* _WHAT THIS TASK INVOLVES_
Some entries follow. Reproduce exactly the lines starting at the one with "The image size is (804, 573)." and stopping after the one with "Open the Research results tab".

* _SOURCE MATERIAL_
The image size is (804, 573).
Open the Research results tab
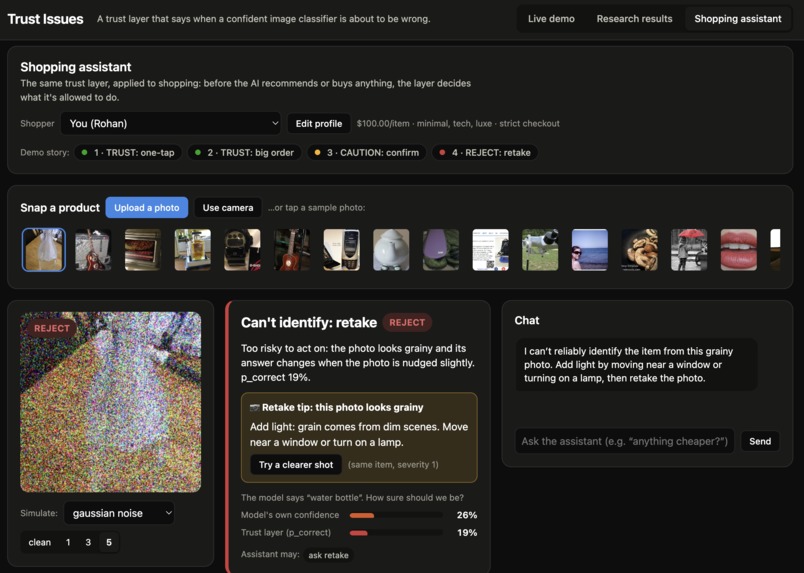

* * *

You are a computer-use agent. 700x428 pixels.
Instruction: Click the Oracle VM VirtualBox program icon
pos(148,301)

...

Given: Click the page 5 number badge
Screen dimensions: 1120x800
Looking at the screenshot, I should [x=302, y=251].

* _PROBLEM SOLUTION_
The image size is (804, 573).
Open the Research results tab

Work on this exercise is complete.